§ **About this task**:
The material below contains a line with "info@seabirdsailingexcursions.com (161, 2394)" and a line with "[Facebook - White Circle] (708, 290)". Copy exactly those two lines and all lines between them.

§ **Supplied records**:
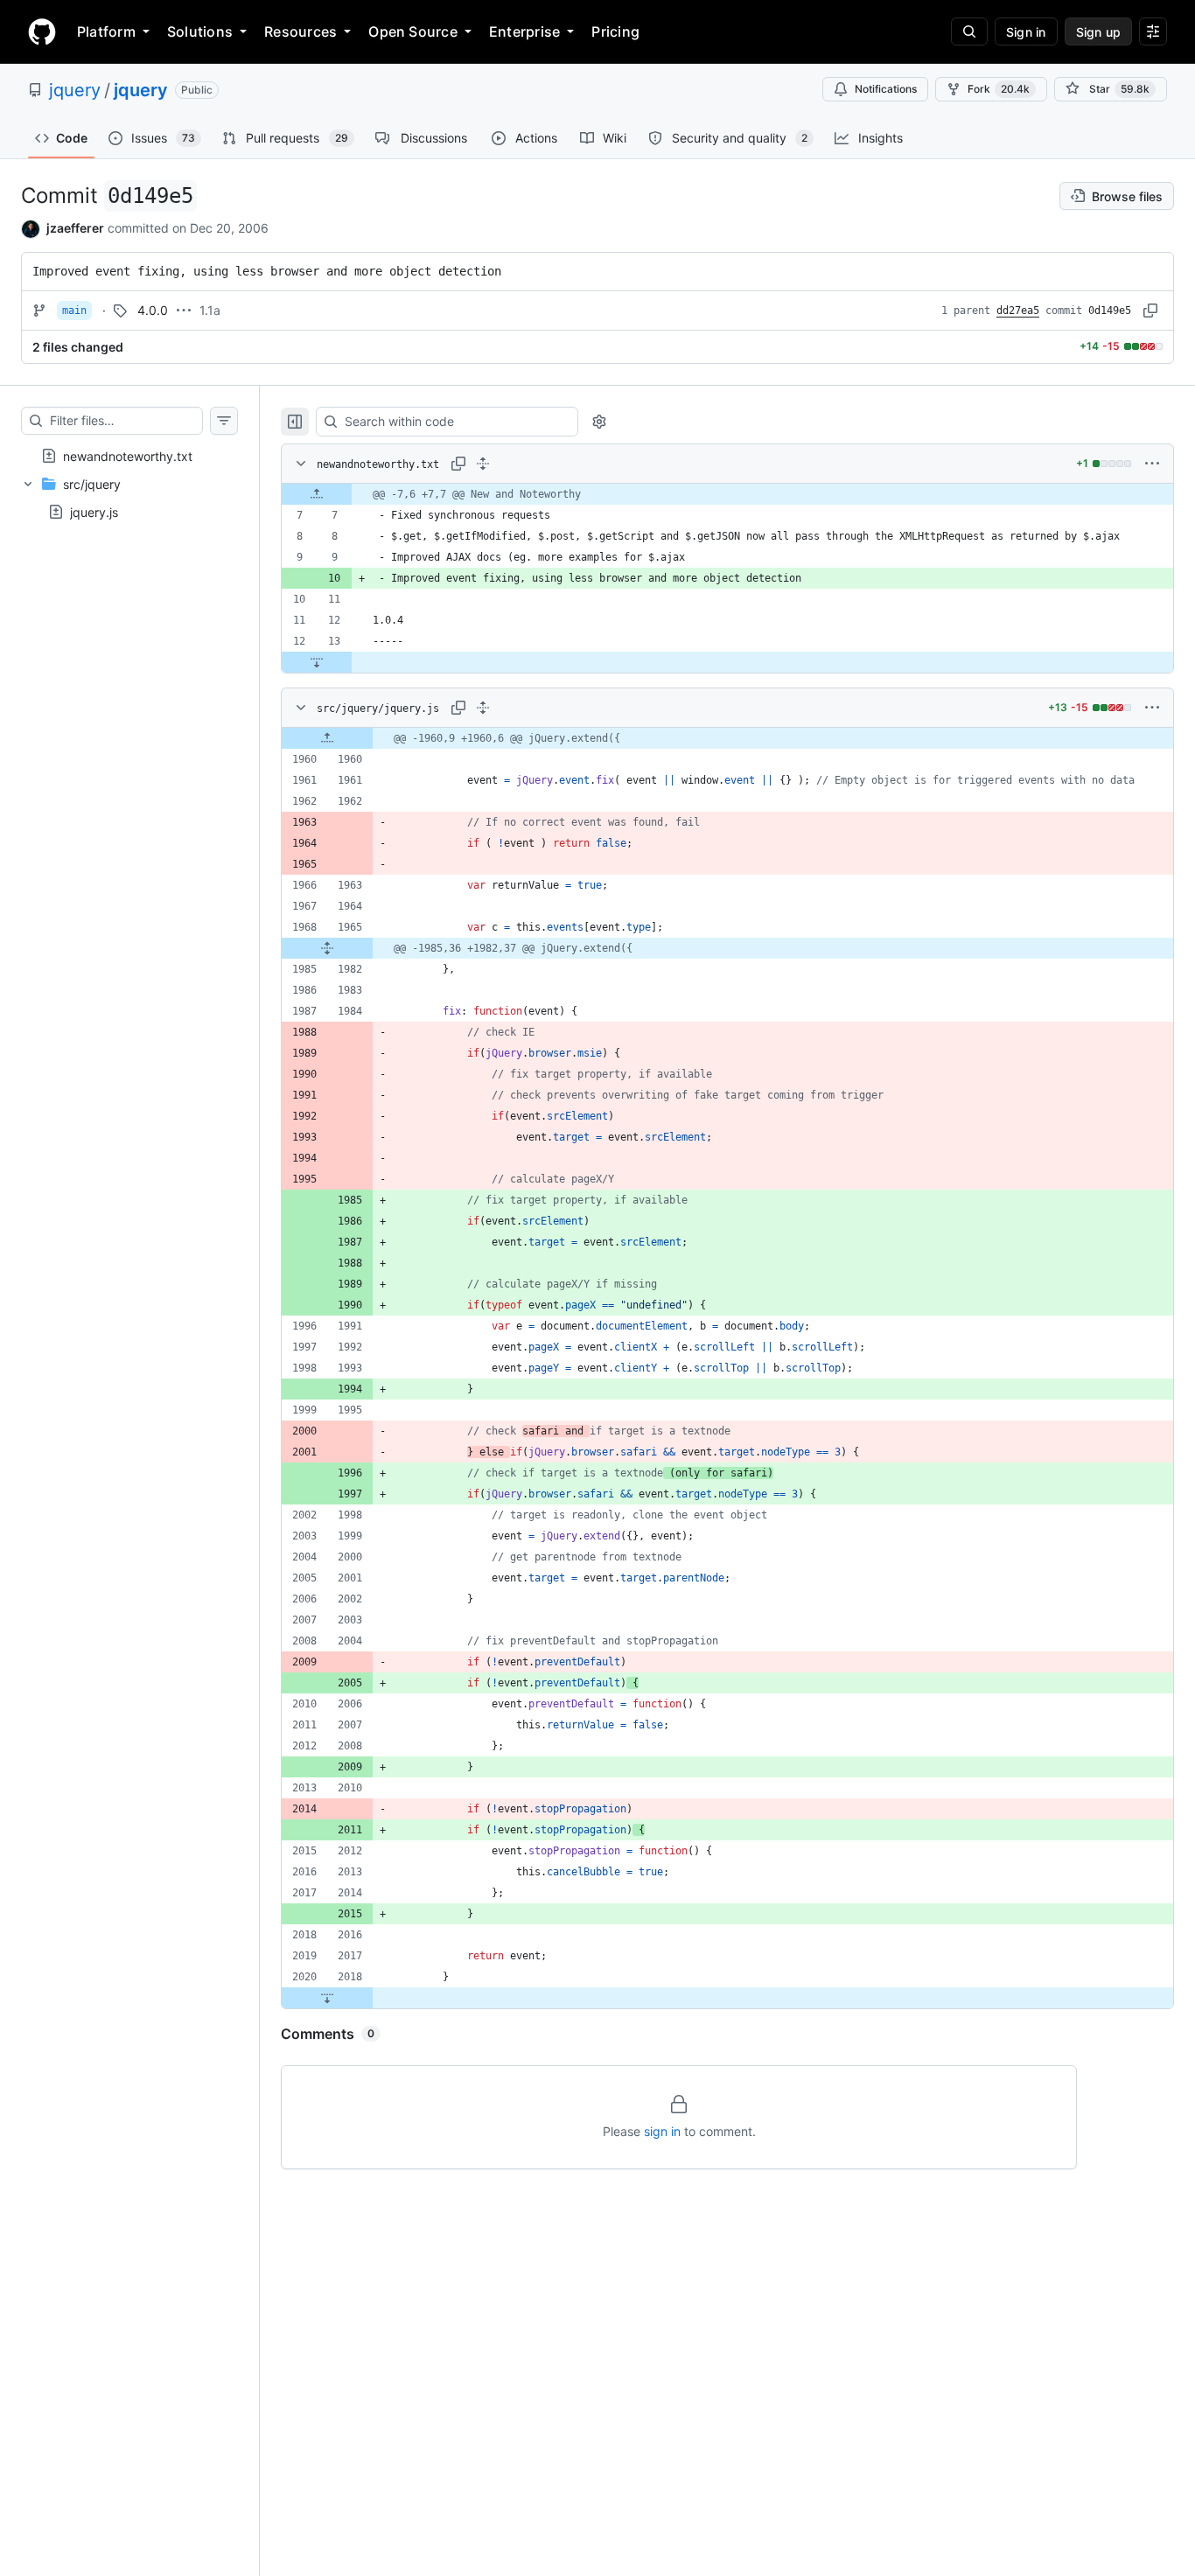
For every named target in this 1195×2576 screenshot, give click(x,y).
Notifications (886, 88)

--

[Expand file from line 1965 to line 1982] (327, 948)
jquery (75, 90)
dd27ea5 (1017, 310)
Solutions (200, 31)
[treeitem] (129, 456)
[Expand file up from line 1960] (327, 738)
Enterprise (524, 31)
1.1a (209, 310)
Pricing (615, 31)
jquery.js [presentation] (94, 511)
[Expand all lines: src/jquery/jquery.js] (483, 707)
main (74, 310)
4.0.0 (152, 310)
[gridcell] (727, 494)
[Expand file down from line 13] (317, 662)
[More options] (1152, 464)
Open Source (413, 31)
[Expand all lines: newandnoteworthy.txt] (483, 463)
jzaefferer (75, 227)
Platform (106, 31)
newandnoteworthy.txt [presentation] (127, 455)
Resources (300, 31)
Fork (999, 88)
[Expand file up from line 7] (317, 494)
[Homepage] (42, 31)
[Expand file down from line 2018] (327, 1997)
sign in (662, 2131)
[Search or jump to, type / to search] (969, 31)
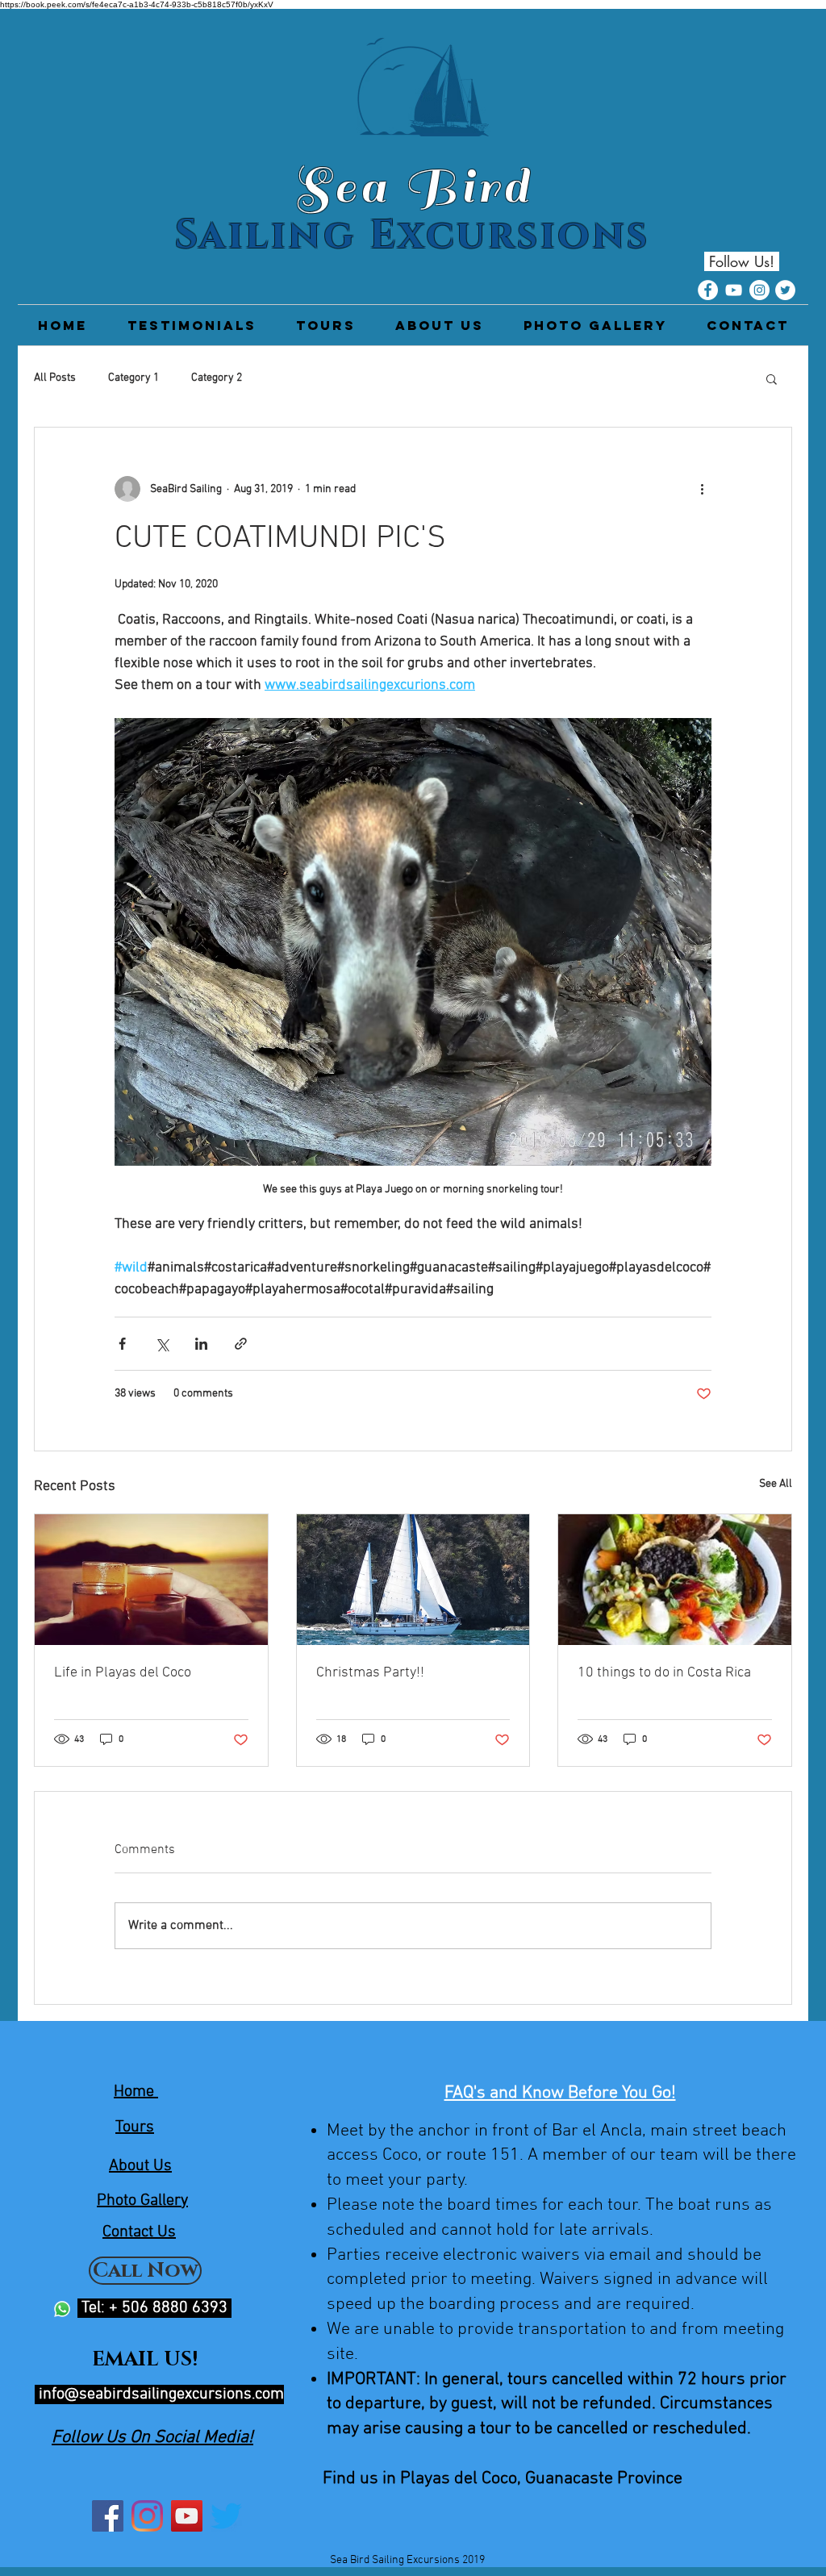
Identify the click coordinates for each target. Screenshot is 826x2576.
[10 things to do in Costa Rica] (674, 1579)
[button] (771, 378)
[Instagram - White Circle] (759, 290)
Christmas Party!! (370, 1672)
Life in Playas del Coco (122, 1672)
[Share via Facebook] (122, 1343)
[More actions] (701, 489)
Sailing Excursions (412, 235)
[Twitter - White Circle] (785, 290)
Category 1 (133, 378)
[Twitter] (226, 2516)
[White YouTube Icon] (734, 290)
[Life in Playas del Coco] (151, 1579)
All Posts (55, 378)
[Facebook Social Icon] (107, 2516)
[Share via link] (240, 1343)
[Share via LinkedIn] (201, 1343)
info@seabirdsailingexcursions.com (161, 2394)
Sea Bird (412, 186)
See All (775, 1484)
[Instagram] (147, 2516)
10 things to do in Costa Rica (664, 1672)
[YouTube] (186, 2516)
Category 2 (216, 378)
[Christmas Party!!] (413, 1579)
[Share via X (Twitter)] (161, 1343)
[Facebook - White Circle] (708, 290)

* * *

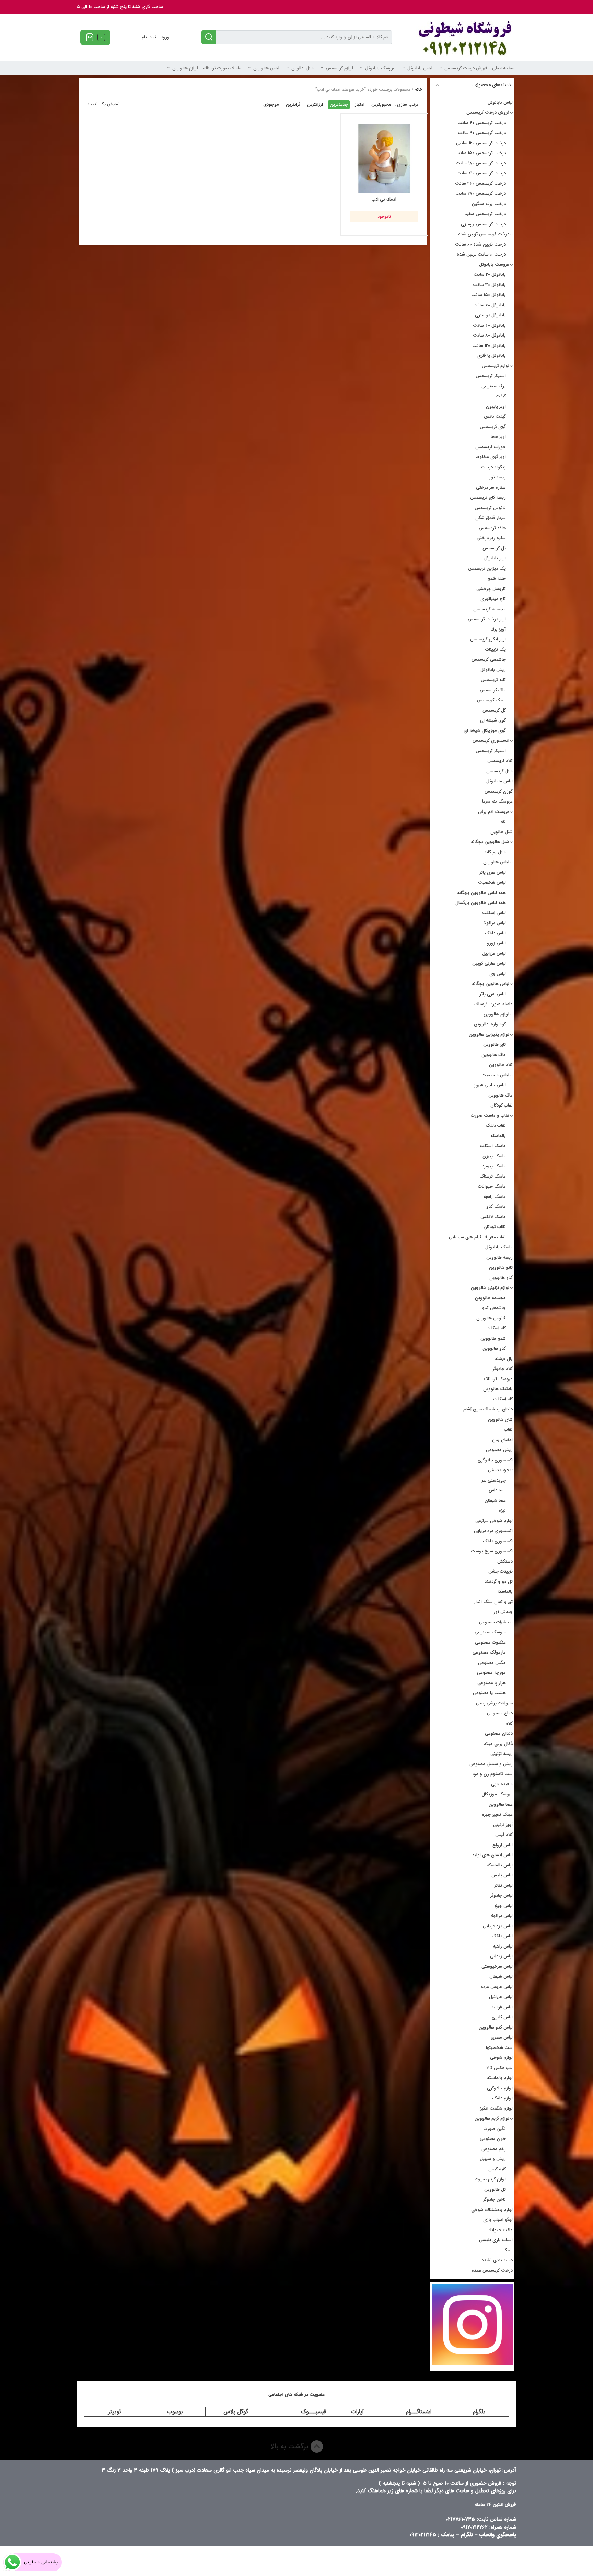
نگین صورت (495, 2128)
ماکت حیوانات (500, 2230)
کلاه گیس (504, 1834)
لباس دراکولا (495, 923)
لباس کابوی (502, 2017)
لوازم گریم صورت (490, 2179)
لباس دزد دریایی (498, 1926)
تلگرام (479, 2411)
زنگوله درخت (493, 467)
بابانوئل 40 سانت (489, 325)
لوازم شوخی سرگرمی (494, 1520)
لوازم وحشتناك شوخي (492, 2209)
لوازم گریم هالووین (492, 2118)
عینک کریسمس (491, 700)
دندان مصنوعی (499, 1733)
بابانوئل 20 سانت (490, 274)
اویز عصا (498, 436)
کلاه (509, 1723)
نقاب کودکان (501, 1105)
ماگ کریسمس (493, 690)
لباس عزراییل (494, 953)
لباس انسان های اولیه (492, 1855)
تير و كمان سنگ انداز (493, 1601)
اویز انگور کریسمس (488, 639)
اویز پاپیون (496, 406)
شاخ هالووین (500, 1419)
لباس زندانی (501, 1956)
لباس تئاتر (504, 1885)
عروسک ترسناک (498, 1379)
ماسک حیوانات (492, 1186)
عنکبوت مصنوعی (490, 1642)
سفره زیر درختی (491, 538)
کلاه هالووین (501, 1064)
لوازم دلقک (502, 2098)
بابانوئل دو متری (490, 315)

§ **Answer area**:
info@seabirdsailingexcursions.com (161, 2394)
Sea Bird (412, 186)
See All (775, 1484)
[Instagram] (147, 2516)
10 things to do in Costa Rica (664, 1672)
[YouTube] (186, 2516)
Category 2 (216, 378)
[Christmas Party!!] (413, 1579)
[Share via X (Twitter)] (161, 1343)
[Facebook - White Circle] (708, 290)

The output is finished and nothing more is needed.